■ Task to complete ■
From the data below, return the exact lines starting at the line containing "Where should I click to: Expand" and ending at the line containing "Screen dimensions: 583x680", both included, and nothing else.

■ Dataset ■
##########
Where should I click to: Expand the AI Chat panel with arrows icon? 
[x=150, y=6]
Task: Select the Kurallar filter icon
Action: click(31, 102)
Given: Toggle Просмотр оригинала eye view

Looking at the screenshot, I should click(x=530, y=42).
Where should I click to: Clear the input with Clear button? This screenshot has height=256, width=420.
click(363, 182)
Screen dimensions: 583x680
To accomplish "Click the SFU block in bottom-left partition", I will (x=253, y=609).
##########
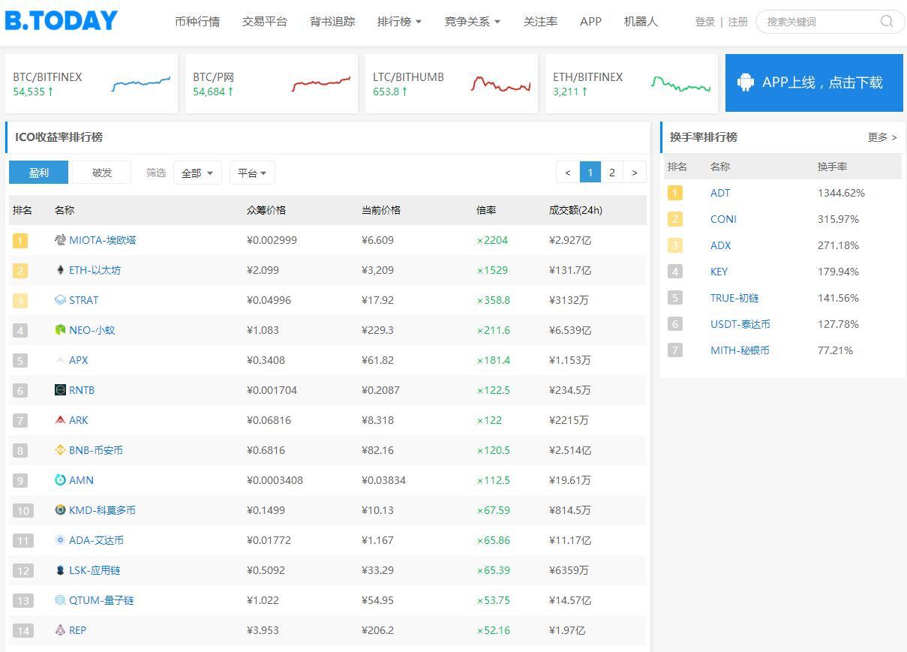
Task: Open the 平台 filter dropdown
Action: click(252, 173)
##########
■ Response box ■
Where should I click to: Expand the AI Chat panel with arrows icon? 
[x=150, y=6]
Task: Select the Kurallar filter icon
Action: click(31, 102)
Given: Toggle Просмотр оригинала eye view

Looking at the screenshot, I should click(x=530, y=42).
Where should I click to: Clear the input with Clear button? This screenshot has height=256, width=420.
click(363, 182)
Screen dimensions: 583x680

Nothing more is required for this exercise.